In the low-end market for smartphones, the Finnish company is facing severe competition from ‘white box vendors’, who are offering superior hardware specifications, at a lower price. The report considers Android to be a major threat in the segment, and expects the lower price offerings “take market share away from both Lumia (Windows Phone) and Asha (S40 – Nokia’s ‘smartphone-lite’)”.
In the feature phone segment, the report says, we “believe that Nokia has taken market share”, as currently this accounts for almost 90 percent of its handset volumes and contributes around 60 percent to the revenue, and above all, these are “also profitable for Nokia, unlike smartphones”. Unlike Nokia, other major players in the feature handset segment, like Samsung have exited the segment to focus on smartphones. The market for feature phones has been shrinking by almost 20 percent to 30 percent per year. The sales for feature phone are mainly driven by new subscribers in emerging markets, but even the growth rate of new subscribers is getting slowed in the emerging market, which will eventually lead to a fall in the sales of the feature phones. So, Nokia Corporation (NYSE:NOK) will have to come up with some plans to move with the “rapid pace of technological evolution which means that eventually all phones will be ‘smart’”.
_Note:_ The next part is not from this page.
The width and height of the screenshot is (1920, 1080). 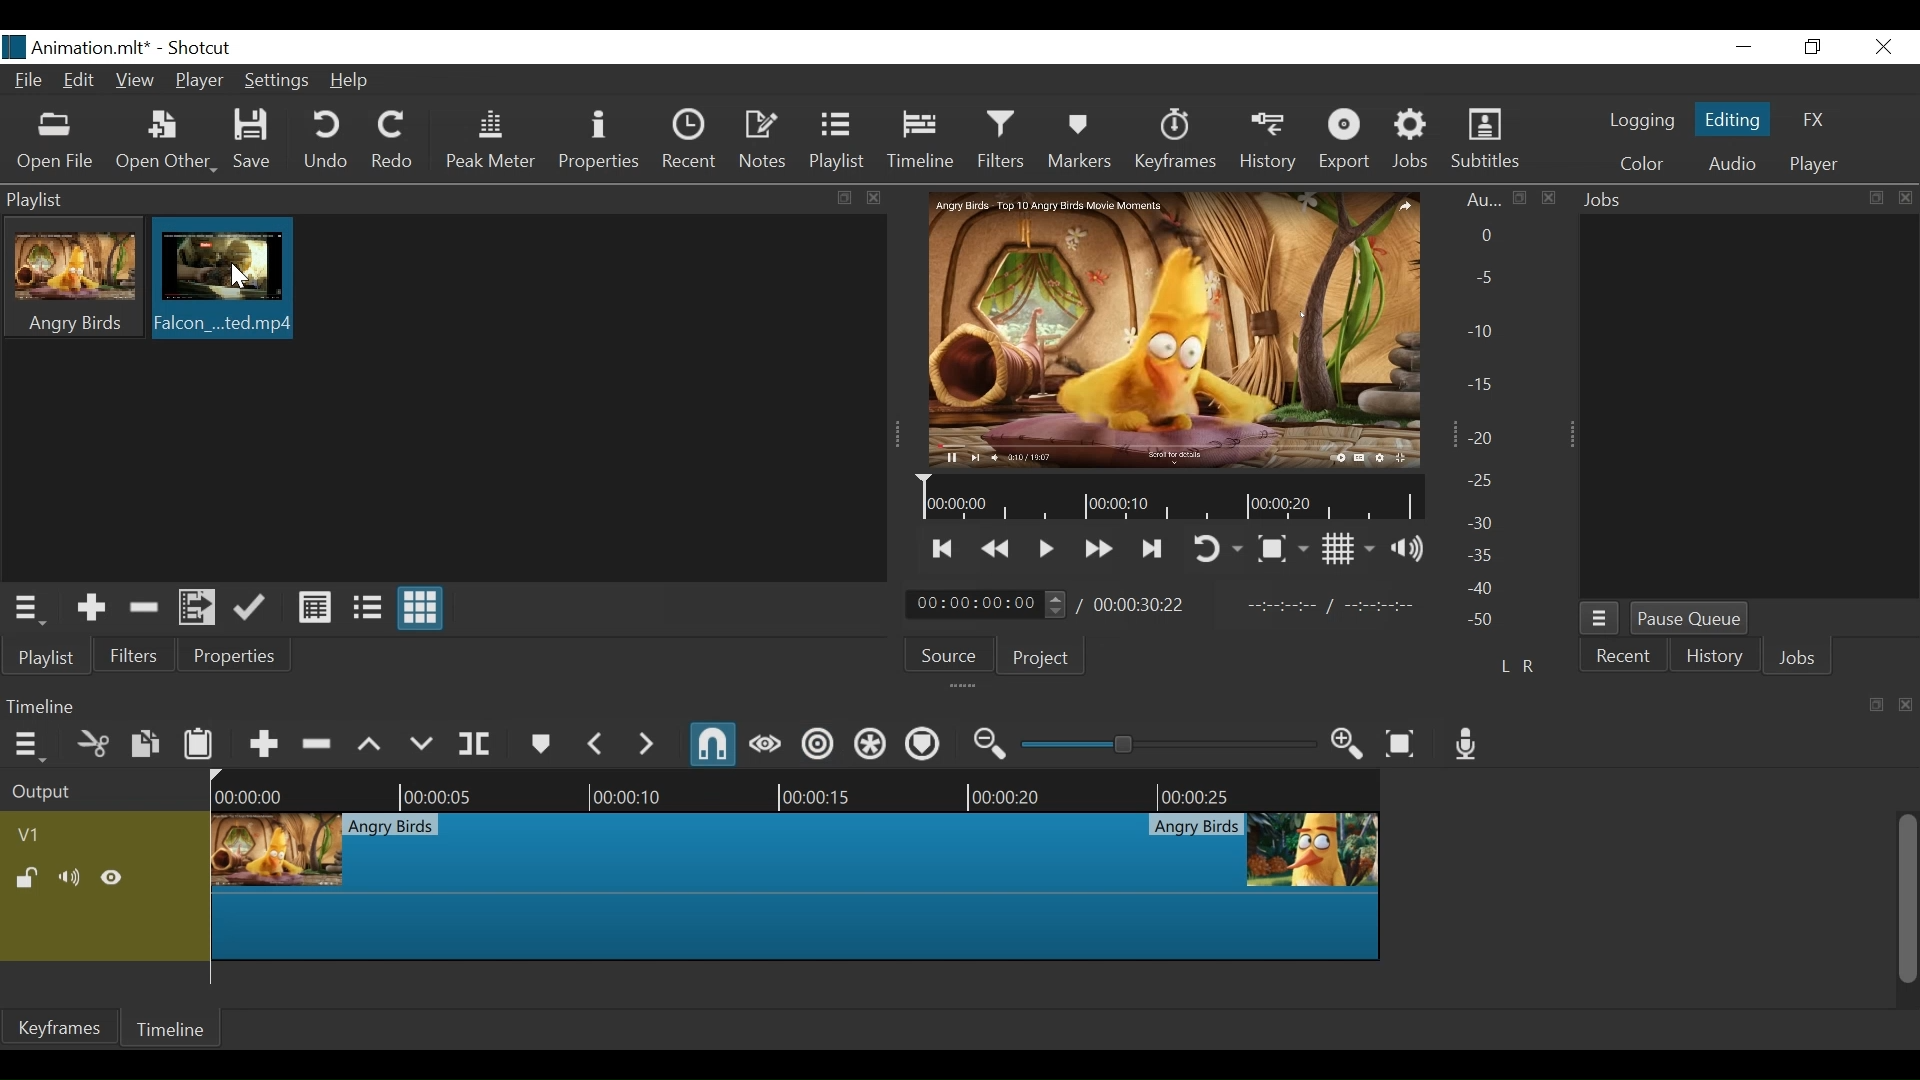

Nokia Corporation (NYSE:NOK) has lost its cost competiveness, which it used to enjoy, and regaining the same looks difficult in the near term, as “Nokia has outsourced most of its handset supply chain and is reliant on buying standardized components from competitors”. With its current plight, Nokia is now “just one of a number of handset vendors producing WP8 phones, according to Microsoft Corporation (NASDAQ:MSFT)-defined minimum hardware specifications”.
Another problem for Nokia Corporation (NYSE:NOK) is the Nokia Siemens Networks (NSN); given the difficulty that Huawei Technology Co Ltd (SHE:002502) and ZTE Corporation (SHE:000063), would likely have in obtaining any US deal approval. The report feels that given the difficulty for NSN in “mid-restructuring, and the weak capex outlook for 2013”, it will be difficult for the handset maker to “attract many immediate buyers for NSN either at the moment”.